Trauma-hemorrhagic shock induces a CD36-dependent RBC endothelial-adhesive phenotype.

OBJECTIVE

Microvascular dysfunction is a key element in the development of the multiple organ dysfunction syndrome. Although the mechanisms for this response are unclear, RBC adhesion to endothelium may initiate intravascular occlusion leading to ischemic tissue injury. Thus, we tested the hypothesis that trauma-hemorrhage induces RBC-endothelial cell adhesion.

DESIGN

Prospective in vivo and in vitro animal study and analysis of patient blood samples.

SETTING

University research laboratory and hospital emergency and trauma units.

INTERVENTION

We initially assayed RBC adhesion to endothelial cells in vitro using RBCs obtained from rats subjected to trauma-hemorrhagic shock or sham shock as well as from severely injured trauma patients. Subsequently, we measured the role of putative RBCs and endothelial cell receptors in the increased RBC-endothelial cell adhesive response.

MAIN RESULTS

In both rats and humans, trauma-hemorrhagic shock increased RBC adhesion to endothelium as well as increasing several putative RBC surface adhesion molecules including CD36. The critical factor leading to RBC-endothelial cell adhesion was increased surface RBC CD36 expression. Adhesion of trauma-hemorrhagic shock RBCs was mediated, at least in part, by the binding of RBC CD36 to its cognate endothelial receptors (αVβ3 and VCAM-1).

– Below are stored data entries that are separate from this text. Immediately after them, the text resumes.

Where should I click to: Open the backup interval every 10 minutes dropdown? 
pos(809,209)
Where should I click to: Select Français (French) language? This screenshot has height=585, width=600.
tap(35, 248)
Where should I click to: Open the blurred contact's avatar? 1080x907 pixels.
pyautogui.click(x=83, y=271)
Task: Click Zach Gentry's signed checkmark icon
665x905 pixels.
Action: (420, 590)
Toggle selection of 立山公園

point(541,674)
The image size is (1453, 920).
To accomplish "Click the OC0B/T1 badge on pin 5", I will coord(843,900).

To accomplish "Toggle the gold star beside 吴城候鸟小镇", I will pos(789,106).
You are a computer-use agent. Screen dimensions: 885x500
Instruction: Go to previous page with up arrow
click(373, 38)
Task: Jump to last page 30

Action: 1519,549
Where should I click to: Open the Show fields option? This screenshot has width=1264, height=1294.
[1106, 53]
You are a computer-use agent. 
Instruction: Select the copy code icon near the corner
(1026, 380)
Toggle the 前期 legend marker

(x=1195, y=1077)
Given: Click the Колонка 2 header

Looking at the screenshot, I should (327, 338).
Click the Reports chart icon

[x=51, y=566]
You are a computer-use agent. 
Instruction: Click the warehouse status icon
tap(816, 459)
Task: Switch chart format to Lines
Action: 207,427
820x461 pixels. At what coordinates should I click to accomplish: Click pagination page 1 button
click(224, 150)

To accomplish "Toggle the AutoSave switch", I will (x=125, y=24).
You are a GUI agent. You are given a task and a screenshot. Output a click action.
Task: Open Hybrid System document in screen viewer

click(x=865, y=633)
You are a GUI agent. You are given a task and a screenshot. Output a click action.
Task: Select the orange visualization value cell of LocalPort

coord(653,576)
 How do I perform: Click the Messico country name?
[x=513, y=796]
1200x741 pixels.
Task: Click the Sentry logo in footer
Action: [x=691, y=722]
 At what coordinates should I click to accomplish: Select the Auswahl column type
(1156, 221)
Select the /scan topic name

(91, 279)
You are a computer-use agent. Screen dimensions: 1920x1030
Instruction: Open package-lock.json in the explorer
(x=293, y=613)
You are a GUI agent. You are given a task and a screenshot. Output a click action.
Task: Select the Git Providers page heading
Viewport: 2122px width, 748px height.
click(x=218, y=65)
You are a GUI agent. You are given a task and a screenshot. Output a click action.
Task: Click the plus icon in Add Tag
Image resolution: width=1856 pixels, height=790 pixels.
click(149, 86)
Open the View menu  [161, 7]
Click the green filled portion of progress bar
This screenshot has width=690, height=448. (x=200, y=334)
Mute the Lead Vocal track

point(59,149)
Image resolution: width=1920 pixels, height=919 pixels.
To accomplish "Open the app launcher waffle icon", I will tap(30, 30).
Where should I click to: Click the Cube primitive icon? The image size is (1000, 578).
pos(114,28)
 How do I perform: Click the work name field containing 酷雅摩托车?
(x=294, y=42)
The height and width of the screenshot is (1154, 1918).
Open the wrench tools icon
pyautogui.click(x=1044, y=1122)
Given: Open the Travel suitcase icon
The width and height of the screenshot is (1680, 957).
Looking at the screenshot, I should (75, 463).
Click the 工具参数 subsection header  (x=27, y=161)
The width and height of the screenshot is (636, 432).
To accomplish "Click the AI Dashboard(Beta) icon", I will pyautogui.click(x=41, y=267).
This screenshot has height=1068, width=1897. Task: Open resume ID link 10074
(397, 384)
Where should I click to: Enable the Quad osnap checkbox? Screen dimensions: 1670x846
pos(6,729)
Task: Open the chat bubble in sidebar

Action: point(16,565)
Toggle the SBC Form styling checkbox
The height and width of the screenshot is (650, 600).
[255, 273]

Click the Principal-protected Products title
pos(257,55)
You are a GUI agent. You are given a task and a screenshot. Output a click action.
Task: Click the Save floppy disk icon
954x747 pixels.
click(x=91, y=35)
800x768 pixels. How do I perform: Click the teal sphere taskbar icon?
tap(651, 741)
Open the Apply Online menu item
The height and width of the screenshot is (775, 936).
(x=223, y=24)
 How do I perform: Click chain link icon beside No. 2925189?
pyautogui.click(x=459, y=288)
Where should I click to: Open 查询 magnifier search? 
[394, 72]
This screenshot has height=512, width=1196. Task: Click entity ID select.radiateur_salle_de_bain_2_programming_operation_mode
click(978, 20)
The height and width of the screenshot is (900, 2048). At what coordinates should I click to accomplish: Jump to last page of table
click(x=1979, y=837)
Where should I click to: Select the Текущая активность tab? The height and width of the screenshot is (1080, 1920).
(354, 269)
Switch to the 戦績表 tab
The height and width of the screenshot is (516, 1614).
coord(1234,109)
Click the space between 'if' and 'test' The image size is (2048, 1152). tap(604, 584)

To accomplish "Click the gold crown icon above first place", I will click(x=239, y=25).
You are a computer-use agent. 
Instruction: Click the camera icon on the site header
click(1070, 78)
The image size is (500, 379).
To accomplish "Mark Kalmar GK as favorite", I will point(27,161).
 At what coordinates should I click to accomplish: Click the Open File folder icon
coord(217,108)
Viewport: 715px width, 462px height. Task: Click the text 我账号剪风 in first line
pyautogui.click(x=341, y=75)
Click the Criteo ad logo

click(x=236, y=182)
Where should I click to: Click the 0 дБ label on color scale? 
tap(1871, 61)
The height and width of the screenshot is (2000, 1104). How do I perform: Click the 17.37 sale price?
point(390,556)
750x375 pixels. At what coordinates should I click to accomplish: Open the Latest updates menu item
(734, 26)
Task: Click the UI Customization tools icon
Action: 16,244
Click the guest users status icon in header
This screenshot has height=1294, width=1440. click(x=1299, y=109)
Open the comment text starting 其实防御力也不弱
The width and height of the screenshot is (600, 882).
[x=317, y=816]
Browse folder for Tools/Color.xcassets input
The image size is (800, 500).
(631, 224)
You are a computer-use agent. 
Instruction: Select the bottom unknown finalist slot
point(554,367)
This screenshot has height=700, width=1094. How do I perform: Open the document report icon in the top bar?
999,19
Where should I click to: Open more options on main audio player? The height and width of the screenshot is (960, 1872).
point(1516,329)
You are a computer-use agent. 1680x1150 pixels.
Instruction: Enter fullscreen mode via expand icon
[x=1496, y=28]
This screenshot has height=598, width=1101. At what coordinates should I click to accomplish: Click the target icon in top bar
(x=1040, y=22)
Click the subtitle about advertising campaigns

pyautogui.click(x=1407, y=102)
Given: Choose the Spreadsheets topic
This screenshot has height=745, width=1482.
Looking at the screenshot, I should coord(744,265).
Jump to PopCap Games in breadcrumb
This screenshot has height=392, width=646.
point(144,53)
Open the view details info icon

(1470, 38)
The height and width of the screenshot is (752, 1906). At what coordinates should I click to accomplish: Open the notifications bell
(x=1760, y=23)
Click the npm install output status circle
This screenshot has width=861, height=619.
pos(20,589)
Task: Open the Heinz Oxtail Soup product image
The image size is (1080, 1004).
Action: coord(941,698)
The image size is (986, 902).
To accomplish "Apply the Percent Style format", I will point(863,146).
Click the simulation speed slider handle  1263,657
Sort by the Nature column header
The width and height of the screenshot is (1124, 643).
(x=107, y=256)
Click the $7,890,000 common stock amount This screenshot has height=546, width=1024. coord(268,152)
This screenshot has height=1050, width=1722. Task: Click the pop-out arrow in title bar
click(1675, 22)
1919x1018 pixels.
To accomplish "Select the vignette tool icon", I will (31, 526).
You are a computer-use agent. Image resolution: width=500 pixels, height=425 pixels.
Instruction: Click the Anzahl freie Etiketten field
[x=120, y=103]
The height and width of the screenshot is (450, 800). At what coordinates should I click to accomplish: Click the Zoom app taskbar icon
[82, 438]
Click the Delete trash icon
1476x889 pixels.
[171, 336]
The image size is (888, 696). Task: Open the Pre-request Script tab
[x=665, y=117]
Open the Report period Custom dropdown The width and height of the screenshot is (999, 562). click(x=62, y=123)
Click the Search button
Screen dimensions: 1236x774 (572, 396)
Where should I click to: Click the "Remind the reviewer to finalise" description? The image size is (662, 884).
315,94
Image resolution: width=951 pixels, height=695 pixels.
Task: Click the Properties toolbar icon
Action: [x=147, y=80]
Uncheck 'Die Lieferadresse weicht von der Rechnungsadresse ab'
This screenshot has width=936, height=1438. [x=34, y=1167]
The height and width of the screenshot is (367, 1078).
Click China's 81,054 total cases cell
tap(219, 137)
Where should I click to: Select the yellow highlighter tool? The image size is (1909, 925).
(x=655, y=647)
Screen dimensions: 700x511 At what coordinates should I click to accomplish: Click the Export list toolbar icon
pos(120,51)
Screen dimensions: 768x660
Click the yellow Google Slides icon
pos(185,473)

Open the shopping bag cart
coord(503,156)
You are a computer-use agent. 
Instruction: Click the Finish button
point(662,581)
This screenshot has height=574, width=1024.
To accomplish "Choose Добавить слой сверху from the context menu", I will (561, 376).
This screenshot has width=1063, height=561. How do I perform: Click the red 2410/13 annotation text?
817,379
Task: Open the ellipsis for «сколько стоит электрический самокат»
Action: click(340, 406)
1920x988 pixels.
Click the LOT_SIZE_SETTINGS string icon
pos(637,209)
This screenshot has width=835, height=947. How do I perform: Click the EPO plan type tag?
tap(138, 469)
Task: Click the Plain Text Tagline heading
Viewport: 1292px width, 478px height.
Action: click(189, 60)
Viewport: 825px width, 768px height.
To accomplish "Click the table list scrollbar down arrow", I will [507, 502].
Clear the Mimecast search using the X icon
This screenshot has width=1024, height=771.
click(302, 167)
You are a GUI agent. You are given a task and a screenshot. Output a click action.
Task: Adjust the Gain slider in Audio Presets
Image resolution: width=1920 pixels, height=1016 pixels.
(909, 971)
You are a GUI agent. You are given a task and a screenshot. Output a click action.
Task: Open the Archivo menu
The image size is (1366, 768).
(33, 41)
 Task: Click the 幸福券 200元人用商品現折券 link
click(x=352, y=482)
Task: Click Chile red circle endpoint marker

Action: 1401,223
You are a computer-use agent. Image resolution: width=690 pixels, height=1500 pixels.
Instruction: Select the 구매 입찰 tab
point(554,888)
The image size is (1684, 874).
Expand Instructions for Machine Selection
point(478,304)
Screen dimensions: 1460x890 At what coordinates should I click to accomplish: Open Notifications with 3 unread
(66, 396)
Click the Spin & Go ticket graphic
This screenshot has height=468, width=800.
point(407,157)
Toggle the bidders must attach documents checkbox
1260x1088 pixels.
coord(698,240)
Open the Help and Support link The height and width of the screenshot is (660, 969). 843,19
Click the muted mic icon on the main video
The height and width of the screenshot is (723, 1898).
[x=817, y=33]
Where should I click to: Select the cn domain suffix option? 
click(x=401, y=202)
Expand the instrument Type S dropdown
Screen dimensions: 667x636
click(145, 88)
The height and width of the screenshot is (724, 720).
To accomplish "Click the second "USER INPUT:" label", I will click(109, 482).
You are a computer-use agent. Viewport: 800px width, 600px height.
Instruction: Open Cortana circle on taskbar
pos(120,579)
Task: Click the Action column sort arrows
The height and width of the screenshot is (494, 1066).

Gut-derived factors carried in the intestinal lymphatics triggered these trauma-hemorrhagic shock-induced RBC changes because 1) preventing trauma-hemorrhagic shock intestinal lymph from reaching the systemic circulation abrogated the RBC effects, 2) in vitro incubation of naïve whole blood with trauma-hemorrhagic shock lymph replicated the in vivo trauma-hemorrhagic shock-induced RBC changes while 3) injection of trauma-hemorrhagic shock lymph into naïve animals recreated the RBC changes observed after actual trauma-hemorrhagic shock.

CONCLUSIONS

1. Trauma-hemorrhagic shock induces rapid RBC adhesion to endothelial cells in patients and animals. 2) Increased RBC CD36 expression characterizes the RBC-adhesive phenotype. 3) The RBC phenotypic and functional changes were induced by gut-derived humoral factors. These novel findings may explain the microvascular dysfunction occurring after trauma-hemorrhagic shock, sepsis, and other stress states.